Afrofuturism Lecture Series: “I’ve got a nose for white supremacy and he smells like bleach”: Regina King, Subversive Masking, and the Making of Sister Night
Presented by Kimberly Nichele Brown, Ph.D.,
Virginia Commonwealth University
Moderated by Dr. Finnie Coleman,
University of New Mexico
This talk explores Regina King’s performance as Angela Abar in the HBO’s series Watchmen (Oct. 20—Dec. 15, 2019). Brown coins the phrase “subversive masking” in order to analyze the complexity of Abar’s alter-ego, Sister Night. Subversive masking is a derivative of Paul Laurence Dunbar’s depiction of the “mask” as a strategy of subterfuge employed by blacks to combat or circumvent racism as articulated in his 1896 poem, “We Wear the Mask.” Brown addresses the show’s use of masks (i.e. those worn by the Watchmen, the Rorschach organization, Hooded Justice, etc.) as a way to demonstrate the easy slippage between police and vigilante justice and to explore the dynamics of race and power in regards to issues of surveillance and policing.

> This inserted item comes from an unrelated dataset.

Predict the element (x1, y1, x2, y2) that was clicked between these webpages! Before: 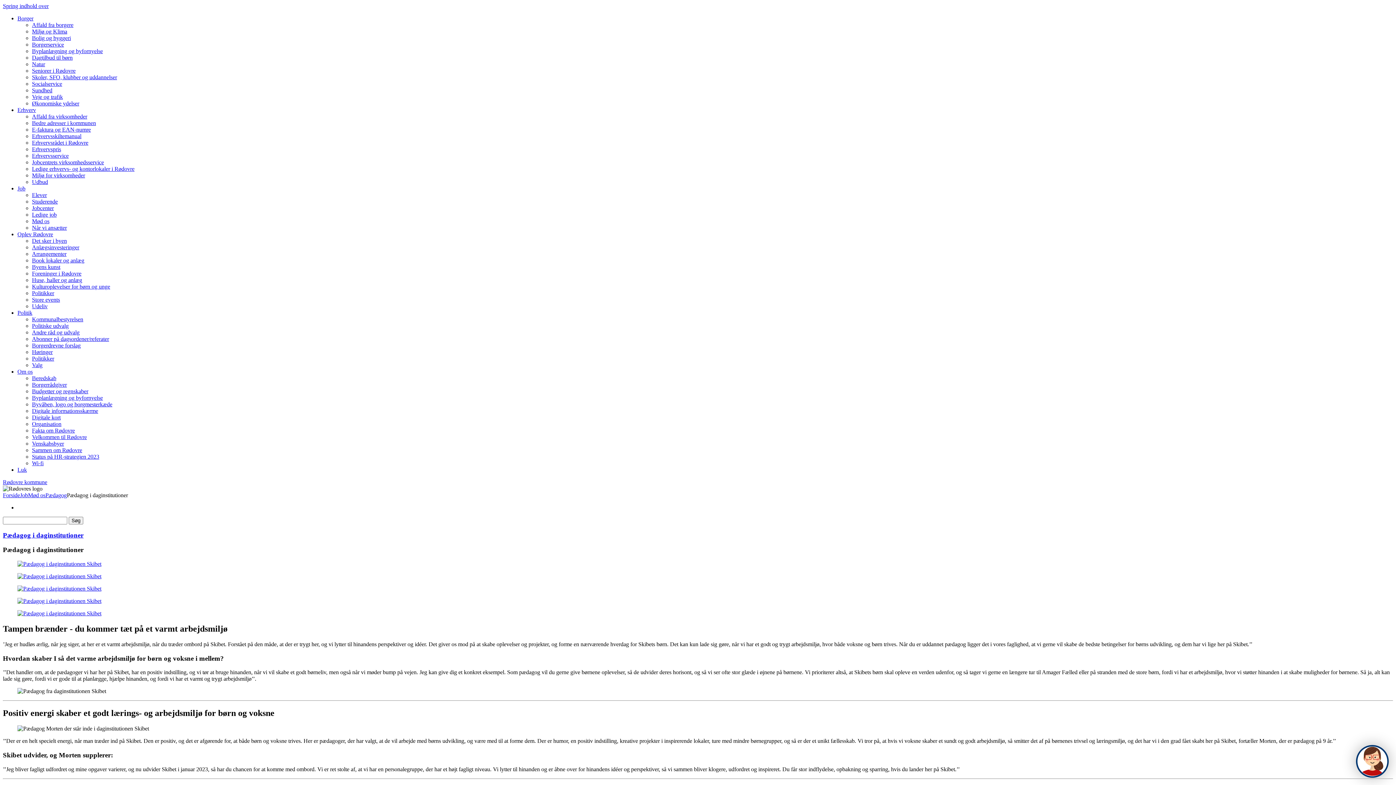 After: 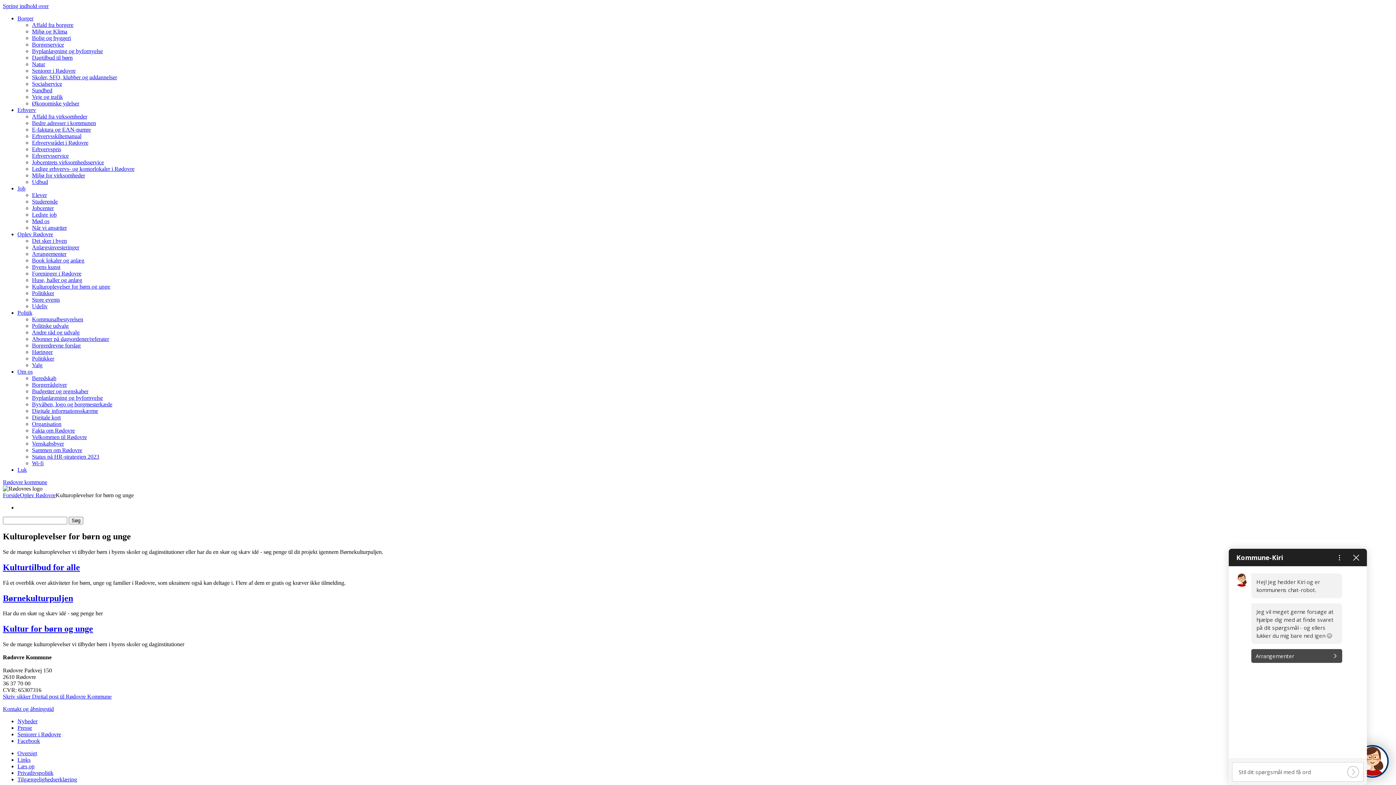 Action: label: Kulturoplevelser for børn og unge bbox: (32, 283, 110, 289)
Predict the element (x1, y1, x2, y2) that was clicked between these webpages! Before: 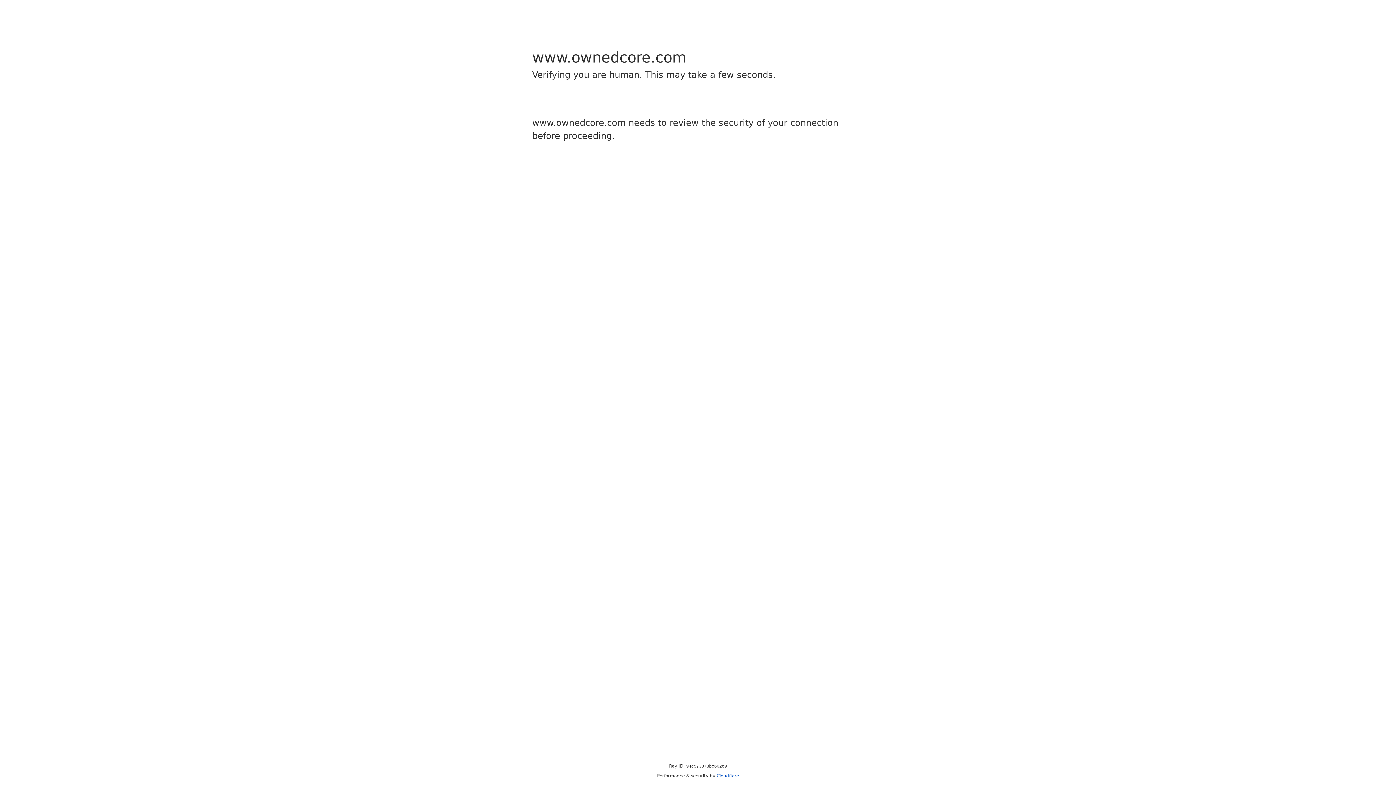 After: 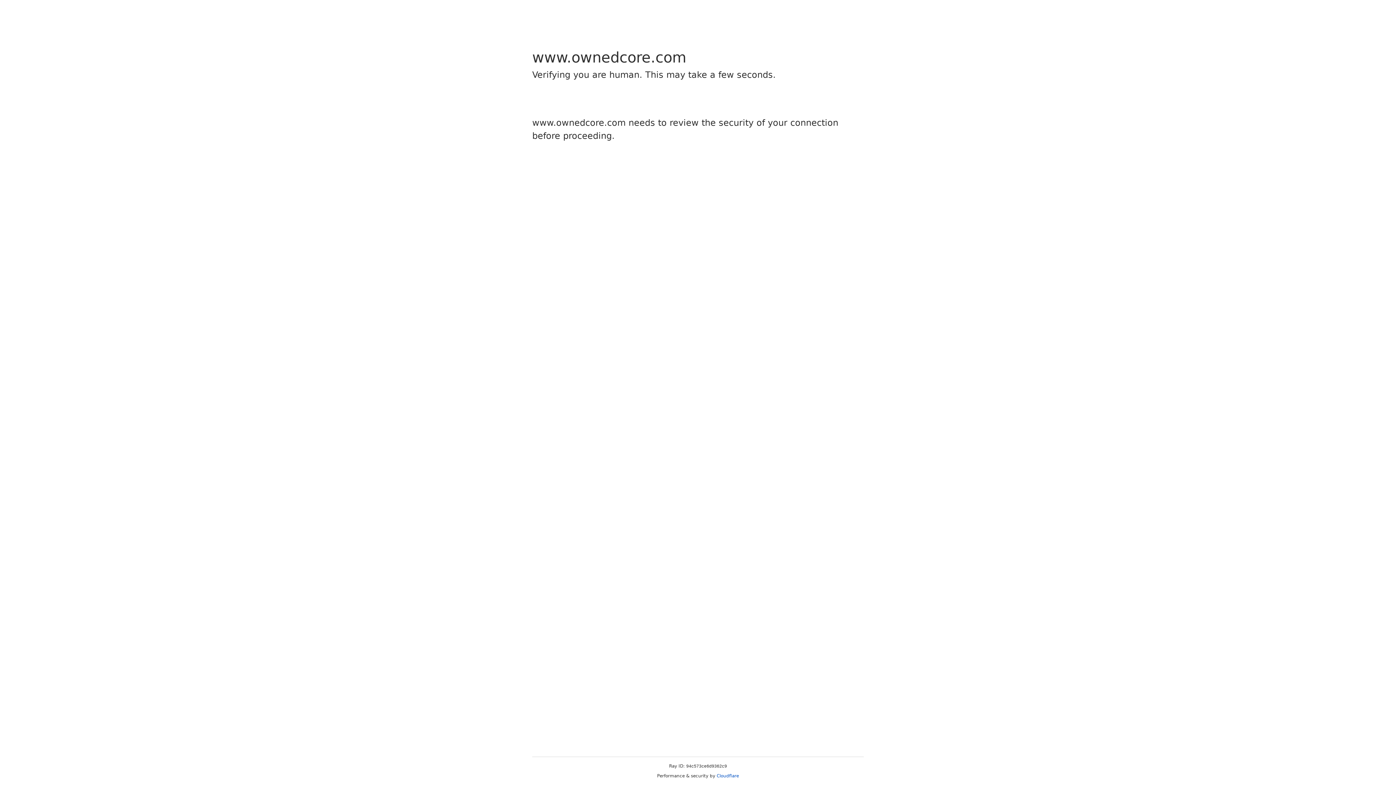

Sister Night functions to illuminate the interstitial paradox of the black cop: is her allegiance to the state or her race? Brown argues that Abar’s Sister Night persona is born out of the Tulsa, Oklahoma Massacre in 1921 in which white terrorist violence against blacks and the subsequent inability of blacks to receive proper recompense through the courts displays two very different and racially coded ideas and rationales of vigilante justice. Ultimately, Brown contends that this new version of the Watchmen aligns with sentiments of Black Lives Matter as it makes a case for generational racial trauma and the need for reparations.